Swego czasu ludzie z ND mówili światu, że przenoszenie ich ostatniego arcydzieła z PS3 na PS4 było katorgą. Wszyscy współczuli im tak ciężkiego wysiłku i mieli nadzieję, że praca nie poszła na marne.
Z nowych tweetów pracowników studia wynika, że w Naughty Dog nic nie idzie na marne, a to co programiści zrobili z Joelem i spółką jest wprost oszałamiające.

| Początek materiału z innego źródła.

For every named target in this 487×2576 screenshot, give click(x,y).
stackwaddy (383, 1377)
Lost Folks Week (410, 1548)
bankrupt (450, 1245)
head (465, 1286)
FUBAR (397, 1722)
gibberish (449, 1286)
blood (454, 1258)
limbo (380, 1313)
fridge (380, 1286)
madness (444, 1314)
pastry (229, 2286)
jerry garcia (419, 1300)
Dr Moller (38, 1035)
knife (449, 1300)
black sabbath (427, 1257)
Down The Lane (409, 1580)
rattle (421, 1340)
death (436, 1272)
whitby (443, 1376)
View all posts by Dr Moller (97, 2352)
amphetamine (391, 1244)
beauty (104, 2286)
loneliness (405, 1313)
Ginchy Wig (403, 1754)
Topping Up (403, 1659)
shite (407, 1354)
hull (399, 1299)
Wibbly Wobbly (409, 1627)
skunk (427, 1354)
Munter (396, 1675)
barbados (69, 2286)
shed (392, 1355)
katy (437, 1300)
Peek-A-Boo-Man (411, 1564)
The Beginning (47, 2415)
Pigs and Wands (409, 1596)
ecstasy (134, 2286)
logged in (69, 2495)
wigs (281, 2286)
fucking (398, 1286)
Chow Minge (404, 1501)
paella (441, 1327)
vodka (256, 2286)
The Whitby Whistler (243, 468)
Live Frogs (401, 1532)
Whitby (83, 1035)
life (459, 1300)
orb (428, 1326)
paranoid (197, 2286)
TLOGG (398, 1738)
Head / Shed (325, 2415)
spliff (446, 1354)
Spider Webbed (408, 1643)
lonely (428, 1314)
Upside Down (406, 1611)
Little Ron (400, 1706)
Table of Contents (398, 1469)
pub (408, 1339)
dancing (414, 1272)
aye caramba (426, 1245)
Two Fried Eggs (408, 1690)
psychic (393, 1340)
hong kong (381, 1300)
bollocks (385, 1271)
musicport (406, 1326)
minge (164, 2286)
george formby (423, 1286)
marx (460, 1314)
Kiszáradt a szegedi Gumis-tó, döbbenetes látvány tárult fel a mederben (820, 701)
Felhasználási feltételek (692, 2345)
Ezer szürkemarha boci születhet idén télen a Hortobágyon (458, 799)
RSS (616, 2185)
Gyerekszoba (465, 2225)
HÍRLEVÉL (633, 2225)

Programiści Naughty Dog = magicy. #TLOUremastered
— Bruce Straley (@bruce_straley) czerwiec 28, 2014
Po Dyrektorze produkcji The Last of Us i na wirtualną scenę wkroczył Neilan Naicker, odpowiedzialny za dynamikę gier u Psiaków i napisał:
@bruce_straley Ci programiści z Naughty Dog pochodzą z księżyca.
— Neilan Naicker (@Neilan) czerwiec 28, 2014
Dodatkowo Główny Programista również zabrał głos w tej sprawie i to co zrobił jego zespół określił mianem "zdumiewającego". Najciekawszą zaś kwestią jest to, że rozwiązania zawarte w odświeżonym TLoU, zostaną zaimplementowane w czwartej części przygód Drake'a.
@N_X_G @AlwaysCoding Na tym etapie generacji wciąż uczymy się jak działać ze sprzętem. Większość zmian zaaplikujemy do obu gier. #PS4
— Christian Gyrling (@cgyrling) czerwiec 27, 2014
Ostatnią cegiełkę do nowo powstałej ściany zachwytu dorzuca Cort Stratton z ICE Team, który to zespół odpowiada za poprawę jakości PS4. Zapytany o to, czy dostaniemy jakieś informacje o ich pracy zaćwierkał:
@ShaikhSehran Nie otzymacie, oficjalnie. ICE Team nie ma bardzo dobrego PR-u; preferujemy pracę za kulisami sceny.
— Cort (@postgoodism) czerwiec 28, 2014
Po takich komentarza już nie mogę się doczekać, aby zobaczyć grę w akcji na potworze Sony i z wielkim zaciekawieniem będę patrzył na to co Psiaki zrobią z PS4 jak już w pełni opanują ten sprzęt.